Staff at the National Air Traffic Service in Whiteley are to protest in London tomorrow.
They will travel to the European Commission’s UK office for the protest at 11am.
The demonstration is part of a Europe-wide four-day protest against the Single European Sky project, which will mean costs are slashed and jobs lost in air traffic control across the continent.
The European Commission, which drafts EU laws, estimates that inefficiencies in the way Europe’s air traffic is managed add 62 miles to the average flight.
It wants to centralise air-traffic controls, rather than leave each member state to monitor its own skies. The commission says this could triple the region’s airspace capacity, cut costs and reduce delays.
The protest is part of a second day of action organised by the European Transport Federation.
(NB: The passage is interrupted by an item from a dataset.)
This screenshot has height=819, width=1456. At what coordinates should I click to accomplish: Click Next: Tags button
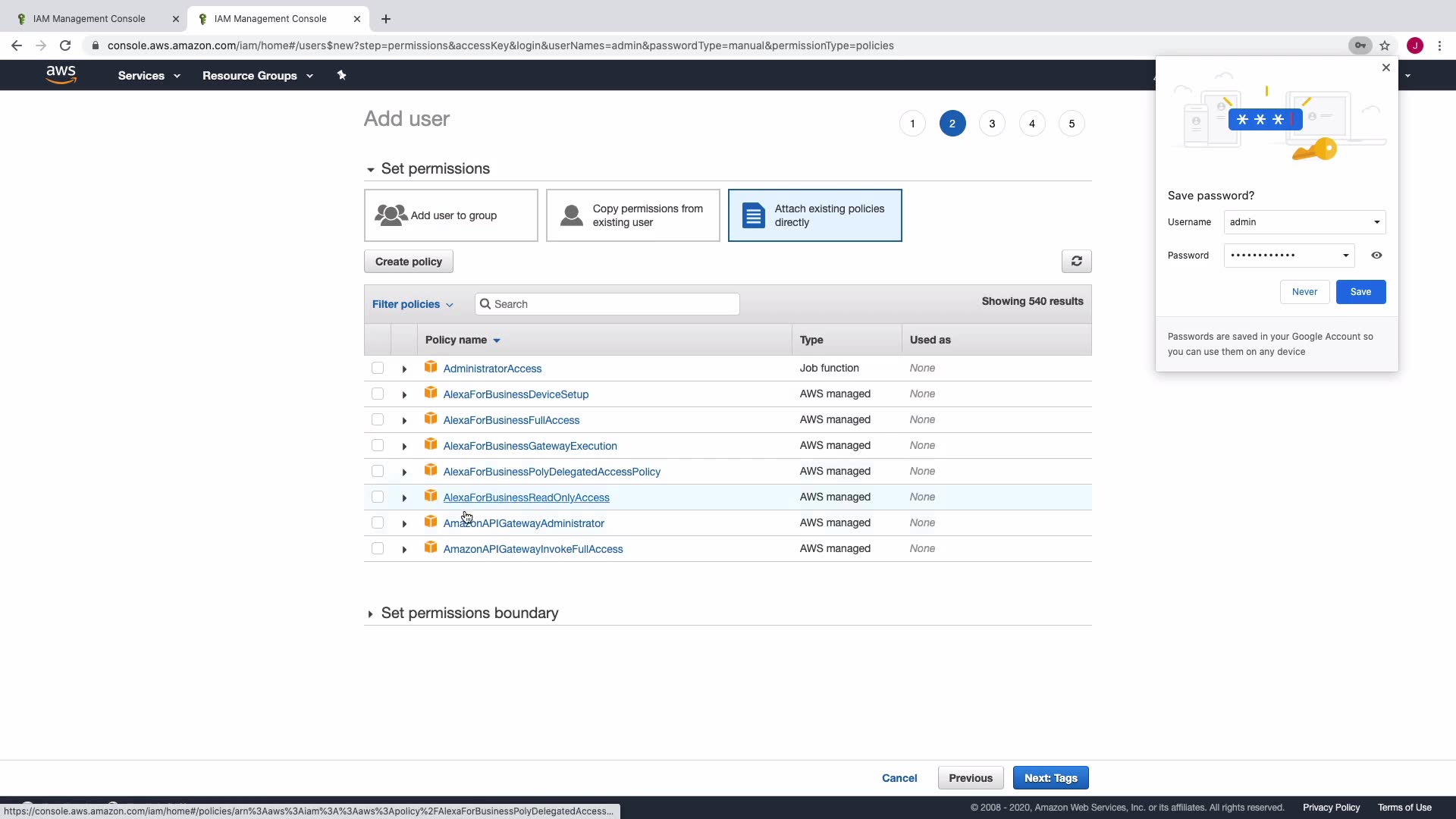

Members of affiliated ATM unions will take part in walkouts, rallies, meetings, protests and strikes across Europe.
The aim of SES is to improve air traffic services through legislation, technology, new practices and airspace changes, moving to functional blocks rather than national borders.
But under the latest proposals - SES 2+ - the European Commission, which sets the legislation, wants to link the plans to stringent performance targets designed to halve ATM costs by 2020. Unions say this will result in the widespread job losses.
Emily Boase, Prospect union’s national secretary, said: ‘Subjecting safety critical services to market conditions in a drive for economic returns is a step too far.
‘Providers would not even have the choice about which services would have to be undertaken by other companies – the legislation will require them to cease providing such services themselves.
‘Our members, and colleagues across Europe, are concerned that separating air navigation from other air traffic services will break the safety chain and lead to a breakdown in accountability, as we have seen previously in the railway industry.’
Jeremy Gautrey, national officer for the PCS union, added: ‘The UK and Europe provide excellent ATM services and while we support improvement, it must not be at the expense of jobs and safety.
‘The UK’s safety record and service is one of the best in Europe and this could be jeopardised by this ill-thought through legislation which, so far, has attracted little support.’